大阪春秋33号の「大塩の乱に襲われた豪商 岩城升屋」という後藤賢一郎氏の記事によれば、1625年頃から近江国大津で升屋という米穀商を営んでいた岩城右衛門宗隆から三代目となる宗正が、1672年に大坂高麗橋に出て反物の軒店を開いたのが、岩城升屋のはじまりという。

西から見た今の高麗橋



当時の高麗橋は、江戸の日本橋と同じように大坂城から西へ向かう街道の基点となる場所で、今の梅田に相当する場所と思えば良いのかもしれない。

岩の文字を升形で囲むトレードマークで有名な升屋宗正の商法は、現金掛け値なし、反物切り売りという商法であったが、このスタイルは1673年、三井高利が江戸で開業した越後屋と同じなので、高利のほうが真似たのかも知れない。

1867年頃の高麗橋岩城升屋と越後屋



岩城升屋を真似た越後屋が江戸で繁盛したように、高麗橋の岩城升屋も大繁盛し、1678年に京都、1690年には江戸麹町に支店を出している。
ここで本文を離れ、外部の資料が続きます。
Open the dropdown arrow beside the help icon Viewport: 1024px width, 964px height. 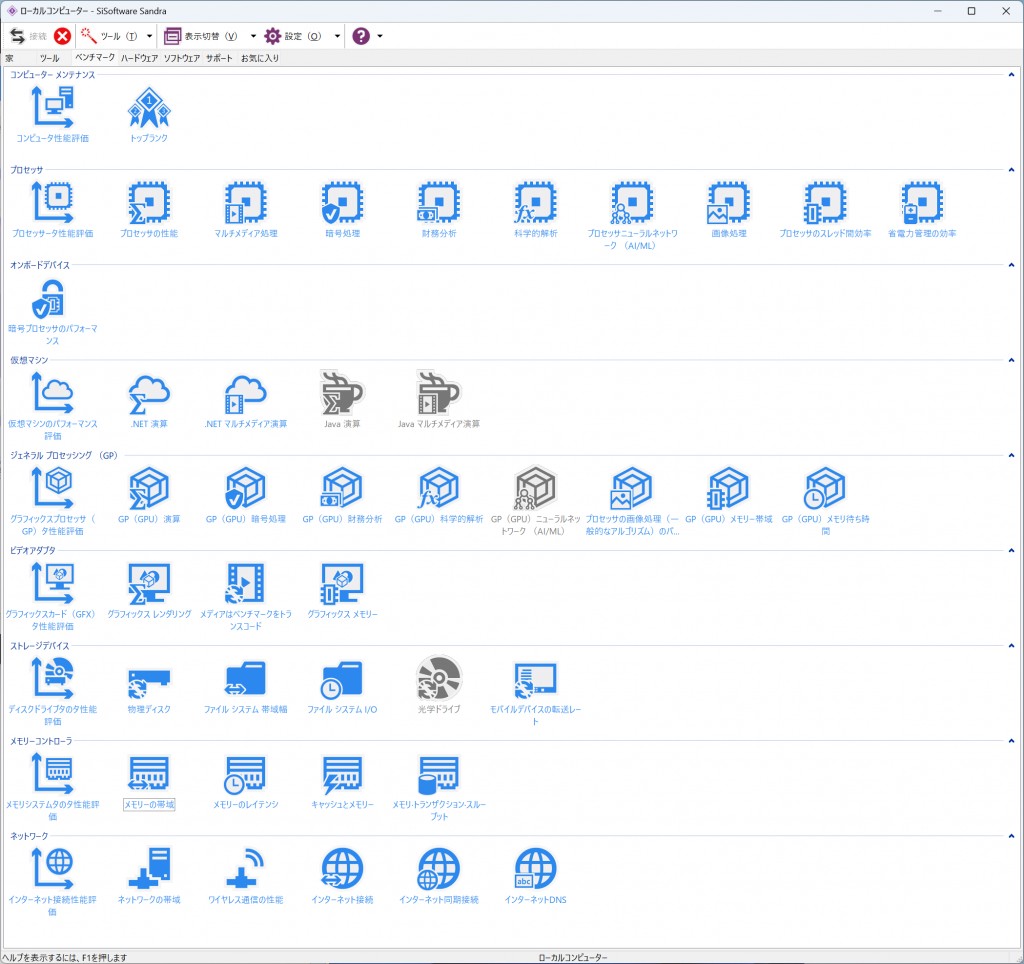point(380,36)
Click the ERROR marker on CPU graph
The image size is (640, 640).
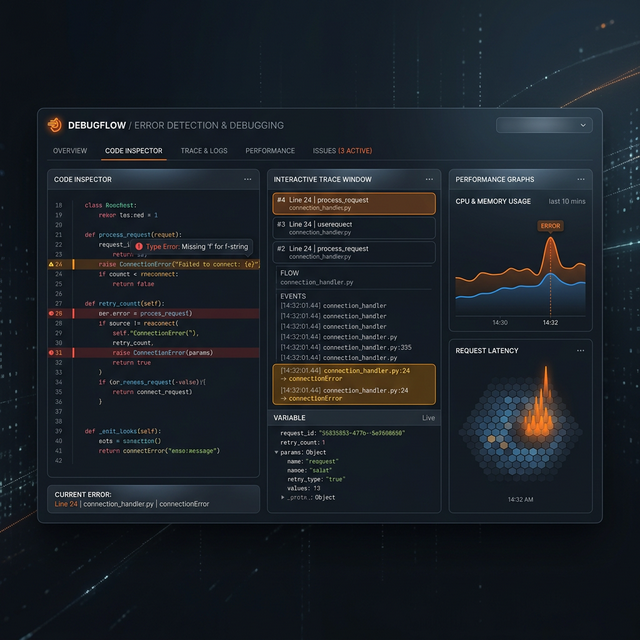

一方、三井高利も、岩城升屋に対抗心を燃やしていたのか、翌1691年に高麗橋岩城升屋の隣に越後屋大阪店を開設している。

越後屋大阪店(三越)跡地の向こうが岩城升屋跡地



岩城升屋は、1708年に大火で高麗橋店が全焼しているが、すぐに復興を果たし、1718年には間口56メートルという巨大な新店舗が完成している。

この数字を現在の高麗橋1丁目の地図に当てはめると、高麗橋和幸ビル、豊田日生北浜ビルを含む通りで囲われた1ブロックすべてが入る広さである。



また江戸店も大奥や麹町近辺の大名旗本の御用達となり、1746年頃には間口65メートルの店となり、従業員は500名を超え(当時の越後屋は320名)岩城升屋は江戸でもトップの呉服商となっていたようである。

広重の版画にある岩城升屋江戸店



1806年の大坂地図にも、高麗橋と越後屋の三井マークとの間に、岩の文字を升形で囲った升屋のトレードマークが載っている。



1837年2月に起こった大塩平八郎の乱では、高麗橋通り周辺に軒を連ねていた鴻池屋、天王寺屋、平野屋、岩城升屋、越後屋等の豪商が大砲を打ち込まれて放火されている。

今の高麗橋の上



しかしすぐに再建されたようで、安政年間(1854~60年)船場地区に居住する奉公人は、岩城升屋が252人、越後屋が179人という記録があるので、当時も岩城升屋が大坂でも最大の呉服商だったようである。